Provide the data again exactly, including every line that follows.

### [RECORDS]
--------------------
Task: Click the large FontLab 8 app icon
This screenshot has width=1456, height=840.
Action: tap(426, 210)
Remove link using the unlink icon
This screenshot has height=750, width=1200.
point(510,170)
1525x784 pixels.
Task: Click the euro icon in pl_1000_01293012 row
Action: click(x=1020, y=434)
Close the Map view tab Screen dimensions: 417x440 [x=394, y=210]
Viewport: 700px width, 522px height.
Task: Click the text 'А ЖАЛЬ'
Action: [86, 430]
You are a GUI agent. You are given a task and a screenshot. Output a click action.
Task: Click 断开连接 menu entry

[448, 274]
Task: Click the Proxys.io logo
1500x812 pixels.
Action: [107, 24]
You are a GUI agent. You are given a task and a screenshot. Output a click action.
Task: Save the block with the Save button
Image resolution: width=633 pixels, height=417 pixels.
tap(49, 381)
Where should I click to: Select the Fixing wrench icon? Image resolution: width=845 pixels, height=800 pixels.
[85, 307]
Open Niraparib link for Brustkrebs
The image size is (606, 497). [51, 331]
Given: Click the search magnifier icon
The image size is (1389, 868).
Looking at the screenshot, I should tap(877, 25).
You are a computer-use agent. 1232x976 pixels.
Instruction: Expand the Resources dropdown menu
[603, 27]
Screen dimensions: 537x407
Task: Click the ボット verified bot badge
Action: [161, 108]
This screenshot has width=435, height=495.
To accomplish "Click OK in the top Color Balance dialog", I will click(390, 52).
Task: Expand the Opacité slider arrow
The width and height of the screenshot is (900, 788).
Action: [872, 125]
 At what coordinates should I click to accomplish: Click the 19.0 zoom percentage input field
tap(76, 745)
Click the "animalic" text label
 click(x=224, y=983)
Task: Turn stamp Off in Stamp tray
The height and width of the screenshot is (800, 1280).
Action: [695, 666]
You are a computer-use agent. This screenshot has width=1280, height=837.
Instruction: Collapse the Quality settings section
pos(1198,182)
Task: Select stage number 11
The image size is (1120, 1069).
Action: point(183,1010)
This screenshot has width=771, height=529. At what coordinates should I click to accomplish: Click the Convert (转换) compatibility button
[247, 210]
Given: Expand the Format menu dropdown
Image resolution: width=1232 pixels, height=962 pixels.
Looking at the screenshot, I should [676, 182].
--------------------
### [SOLUTION TO THIS EXERCISE]
Task: Click the large FontLab 8 app icon
This screenshot has width=1456, height=840.
Action: tap(426, 210)
Remove link using the unlink icon
This screenshot has height=750, width=1200.
point(510,170)
1525x784 pixels.
Task: Click the euro icon in pl_1000_01293012 row
Action: click(x=1020, y=434)
Close the Map view tab Screen dimensions: 417x440 [x=394, y=210]
Viewport: 700px width, 522px height.
Task: Click the text 'А ЖАЛЬ'
Action: [86, 430]
You are a GUI agent. You are given a task and a screenshot. Output a click action.
Task: Click 断开连接 menu entry

[448, 274]
Task: Click the Proxys.io logo
1500x812 pixels.
Action: [107, 24]
You are a GUI agent. You are given a task and a screenshot. Output a click action.
Task: Save the block with the Save button
Image resolution: width=633 pixels, height=417 pixels.
tap(49, 381)
Where should I click to: Select the Fixing wrench icon? Image resolution: width=845 pixels, height=800 pixels.
[85, 307]
Open Niraparib link for Brustkrebs
The image size is (606, 497). [51, 331]
Given: Click the search magnifier icon
The image size is (1389, 868).
Looking at the screenshot, I should tap(877, 25).
You are a computer-use agent. 1232x976 pixels.
Instruction: Expand the Resources dropdown menu
[603, 27]
Screen dimensions: 537x407
Task: Click the ボット verified bot badge
Action: [161, 108]
This screenshot has width=435, height=495.
To accomplish "Click OK in the top Color Balance dialog", I will click(390, 52).
Task: Expand the Opacité slider arrow
The width and height of the screenshot is (900, 788).
Action: [872, 125]
 At what coordinates should I click to accomplish: Click the 19.0 zoom percentage input field
tap(76, 745)
Click the "animalic" text label
 click(x=224, y=983)
Task: Turn stamp Off in Stamp tray
The height and width of the screenshot is (800, 1280).
Action: [695, 666]
You are a computer-use agent. This screenshot has width=1280, height=837.
Instruction: Collapse the Quality settings section
pos(1198,182)
Task: Select stage number 11
The image size is (1120, 1069).
Action: point(183,1010)
This screenshot has width=771, height=529. At what coordinates should I click to accomplish: Click the Convert (转换) compatibility button
[247, 210]
Given: Expand the Format menu dropdown
Image resolution: width=1232 pixels, height=962 pixels.
Looking at the screenshot, I should [676, 182].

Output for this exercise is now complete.